Work required:
The response must contain every line from the records below that has "computer".

Dataset content:
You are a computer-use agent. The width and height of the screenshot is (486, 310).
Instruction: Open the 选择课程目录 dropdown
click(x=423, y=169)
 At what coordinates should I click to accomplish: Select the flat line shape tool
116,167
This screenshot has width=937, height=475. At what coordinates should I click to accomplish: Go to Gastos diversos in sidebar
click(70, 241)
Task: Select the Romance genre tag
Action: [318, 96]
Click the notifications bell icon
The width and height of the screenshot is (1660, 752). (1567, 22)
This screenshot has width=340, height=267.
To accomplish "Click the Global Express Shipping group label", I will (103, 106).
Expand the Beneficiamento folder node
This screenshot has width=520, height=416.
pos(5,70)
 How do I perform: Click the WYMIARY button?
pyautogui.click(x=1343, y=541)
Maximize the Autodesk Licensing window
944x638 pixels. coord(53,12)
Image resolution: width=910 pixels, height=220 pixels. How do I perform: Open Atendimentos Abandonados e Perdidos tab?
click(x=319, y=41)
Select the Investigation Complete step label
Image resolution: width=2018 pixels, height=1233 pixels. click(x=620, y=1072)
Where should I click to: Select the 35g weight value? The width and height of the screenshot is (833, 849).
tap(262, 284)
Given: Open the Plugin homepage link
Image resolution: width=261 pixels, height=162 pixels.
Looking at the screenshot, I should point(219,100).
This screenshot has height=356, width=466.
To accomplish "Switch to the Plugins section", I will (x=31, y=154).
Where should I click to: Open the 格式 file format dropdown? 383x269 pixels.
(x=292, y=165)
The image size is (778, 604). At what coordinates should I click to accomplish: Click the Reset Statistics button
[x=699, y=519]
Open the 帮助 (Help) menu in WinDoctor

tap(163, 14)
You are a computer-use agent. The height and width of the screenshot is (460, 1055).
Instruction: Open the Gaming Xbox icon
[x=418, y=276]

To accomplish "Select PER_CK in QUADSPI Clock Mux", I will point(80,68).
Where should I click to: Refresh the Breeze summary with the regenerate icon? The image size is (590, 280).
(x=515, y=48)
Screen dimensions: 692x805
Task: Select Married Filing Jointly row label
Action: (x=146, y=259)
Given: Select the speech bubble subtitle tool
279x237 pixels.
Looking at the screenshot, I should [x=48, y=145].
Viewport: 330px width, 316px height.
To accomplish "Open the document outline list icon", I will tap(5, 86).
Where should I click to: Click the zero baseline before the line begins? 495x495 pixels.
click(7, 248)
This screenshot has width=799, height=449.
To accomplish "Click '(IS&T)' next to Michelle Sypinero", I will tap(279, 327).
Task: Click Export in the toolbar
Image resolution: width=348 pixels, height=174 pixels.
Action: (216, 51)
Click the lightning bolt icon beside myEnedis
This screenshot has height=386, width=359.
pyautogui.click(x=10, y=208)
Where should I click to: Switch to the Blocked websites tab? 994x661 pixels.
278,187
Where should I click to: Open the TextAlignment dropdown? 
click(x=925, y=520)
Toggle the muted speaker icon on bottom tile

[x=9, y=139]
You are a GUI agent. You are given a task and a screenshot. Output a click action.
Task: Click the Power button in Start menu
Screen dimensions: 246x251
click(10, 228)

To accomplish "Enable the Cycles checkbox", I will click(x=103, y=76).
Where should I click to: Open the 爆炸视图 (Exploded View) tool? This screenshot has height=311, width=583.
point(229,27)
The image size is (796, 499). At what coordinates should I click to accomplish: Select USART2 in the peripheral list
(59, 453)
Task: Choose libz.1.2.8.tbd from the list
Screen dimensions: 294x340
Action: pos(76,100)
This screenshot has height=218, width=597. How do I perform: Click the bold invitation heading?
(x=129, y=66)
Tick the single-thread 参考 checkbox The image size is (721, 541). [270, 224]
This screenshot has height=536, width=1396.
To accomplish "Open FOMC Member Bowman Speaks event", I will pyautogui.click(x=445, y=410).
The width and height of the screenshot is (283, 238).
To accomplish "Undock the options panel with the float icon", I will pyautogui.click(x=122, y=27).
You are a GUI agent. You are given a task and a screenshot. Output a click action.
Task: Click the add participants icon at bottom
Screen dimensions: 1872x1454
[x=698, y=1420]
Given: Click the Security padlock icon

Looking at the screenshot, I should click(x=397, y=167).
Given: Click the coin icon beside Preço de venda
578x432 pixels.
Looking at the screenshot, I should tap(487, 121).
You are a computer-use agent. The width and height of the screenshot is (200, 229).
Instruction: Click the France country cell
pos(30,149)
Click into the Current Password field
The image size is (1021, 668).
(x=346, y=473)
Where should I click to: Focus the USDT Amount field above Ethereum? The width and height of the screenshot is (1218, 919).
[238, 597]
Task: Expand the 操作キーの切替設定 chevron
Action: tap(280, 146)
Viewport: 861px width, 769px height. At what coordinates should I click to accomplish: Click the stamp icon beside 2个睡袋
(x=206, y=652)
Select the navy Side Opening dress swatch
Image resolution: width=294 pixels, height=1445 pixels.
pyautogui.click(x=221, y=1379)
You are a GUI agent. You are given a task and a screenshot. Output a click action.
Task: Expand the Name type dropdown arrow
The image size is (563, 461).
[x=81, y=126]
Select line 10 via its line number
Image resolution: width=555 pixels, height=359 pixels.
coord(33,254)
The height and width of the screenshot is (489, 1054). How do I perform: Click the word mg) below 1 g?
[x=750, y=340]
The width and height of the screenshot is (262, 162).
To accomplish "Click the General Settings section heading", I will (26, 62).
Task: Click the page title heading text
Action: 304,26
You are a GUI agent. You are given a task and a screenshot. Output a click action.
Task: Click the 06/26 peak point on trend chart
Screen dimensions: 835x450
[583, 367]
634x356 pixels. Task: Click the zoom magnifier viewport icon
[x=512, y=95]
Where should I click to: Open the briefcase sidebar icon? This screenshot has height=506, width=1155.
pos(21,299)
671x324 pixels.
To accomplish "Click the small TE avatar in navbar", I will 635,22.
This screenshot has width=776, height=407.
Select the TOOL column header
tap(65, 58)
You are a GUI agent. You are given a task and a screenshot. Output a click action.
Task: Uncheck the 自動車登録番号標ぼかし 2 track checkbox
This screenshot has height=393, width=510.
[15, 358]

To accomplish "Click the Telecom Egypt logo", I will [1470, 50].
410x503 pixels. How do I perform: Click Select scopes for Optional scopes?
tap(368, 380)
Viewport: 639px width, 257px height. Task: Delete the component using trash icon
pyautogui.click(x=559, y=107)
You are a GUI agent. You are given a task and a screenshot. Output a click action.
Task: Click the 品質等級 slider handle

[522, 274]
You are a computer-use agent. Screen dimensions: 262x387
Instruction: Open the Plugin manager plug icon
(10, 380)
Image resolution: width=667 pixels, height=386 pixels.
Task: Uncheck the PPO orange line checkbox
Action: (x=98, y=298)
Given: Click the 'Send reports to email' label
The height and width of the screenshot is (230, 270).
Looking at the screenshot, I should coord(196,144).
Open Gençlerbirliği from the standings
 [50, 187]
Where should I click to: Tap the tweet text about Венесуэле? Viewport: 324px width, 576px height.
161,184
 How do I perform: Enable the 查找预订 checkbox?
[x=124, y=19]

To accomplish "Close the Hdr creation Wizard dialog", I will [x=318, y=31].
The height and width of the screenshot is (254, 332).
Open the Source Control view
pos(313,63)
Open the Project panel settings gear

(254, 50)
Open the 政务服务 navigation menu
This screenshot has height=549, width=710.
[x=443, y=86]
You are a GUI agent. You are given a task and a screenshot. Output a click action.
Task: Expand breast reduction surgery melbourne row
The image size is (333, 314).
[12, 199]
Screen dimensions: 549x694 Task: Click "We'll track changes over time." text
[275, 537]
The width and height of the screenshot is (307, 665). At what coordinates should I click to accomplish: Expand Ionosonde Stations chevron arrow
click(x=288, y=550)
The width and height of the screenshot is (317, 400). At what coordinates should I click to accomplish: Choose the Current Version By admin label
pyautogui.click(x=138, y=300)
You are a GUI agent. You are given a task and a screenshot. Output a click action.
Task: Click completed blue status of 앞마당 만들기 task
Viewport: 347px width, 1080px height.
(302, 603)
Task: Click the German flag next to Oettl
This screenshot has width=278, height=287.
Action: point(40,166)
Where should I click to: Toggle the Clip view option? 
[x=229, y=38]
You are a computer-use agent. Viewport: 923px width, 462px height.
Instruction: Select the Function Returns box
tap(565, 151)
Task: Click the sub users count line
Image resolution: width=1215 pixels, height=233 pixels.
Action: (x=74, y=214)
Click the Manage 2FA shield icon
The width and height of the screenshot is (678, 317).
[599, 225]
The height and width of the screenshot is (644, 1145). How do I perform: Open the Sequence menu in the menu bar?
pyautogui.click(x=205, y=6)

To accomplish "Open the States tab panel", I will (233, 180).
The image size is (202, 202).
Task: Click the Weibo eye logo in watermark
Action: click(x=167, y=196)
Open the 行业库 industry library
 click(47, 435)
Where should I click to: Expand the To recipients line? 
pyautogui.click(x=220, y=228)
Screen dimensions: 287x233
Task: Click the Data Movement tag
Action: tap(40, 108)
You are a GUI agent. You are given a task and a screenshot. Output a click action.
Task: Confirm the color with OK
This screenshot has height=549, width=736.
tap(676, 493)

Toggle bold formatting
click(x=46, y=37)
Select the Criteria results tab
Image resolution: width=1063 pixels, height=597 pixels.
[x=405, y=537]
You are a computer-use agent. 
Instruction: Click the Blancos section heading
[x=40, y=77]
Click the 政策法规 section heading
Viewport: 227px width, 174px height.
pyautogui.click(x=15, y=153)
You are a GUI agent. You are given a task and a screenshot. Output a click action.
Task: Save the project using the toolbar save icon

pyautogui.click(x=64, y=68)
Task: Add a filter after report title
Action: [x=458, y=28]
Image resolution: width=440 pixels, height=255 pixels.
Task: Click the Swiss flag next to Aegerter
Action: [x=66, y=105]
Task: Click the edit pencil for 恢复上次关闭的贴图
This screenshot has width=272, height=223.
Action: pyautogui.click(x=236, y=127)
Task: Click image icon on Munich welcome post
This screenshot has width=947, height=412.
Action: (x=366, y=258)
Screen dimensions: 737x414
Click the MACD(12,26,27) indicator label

Reply:
You are a computer-use agent. The width and height of the screenshot is (486, 310).
You are a computer-use agent. The height and width of the screenshot is (460, 1055).
You are a computer-use agent. The width and height of the screenshot is (200, 229).
You are a computer-use agent. Screen dimensions: 262x387
You are a computer-use agent. Viewport: 923px width, 462px height.
You are a computer-use agent. 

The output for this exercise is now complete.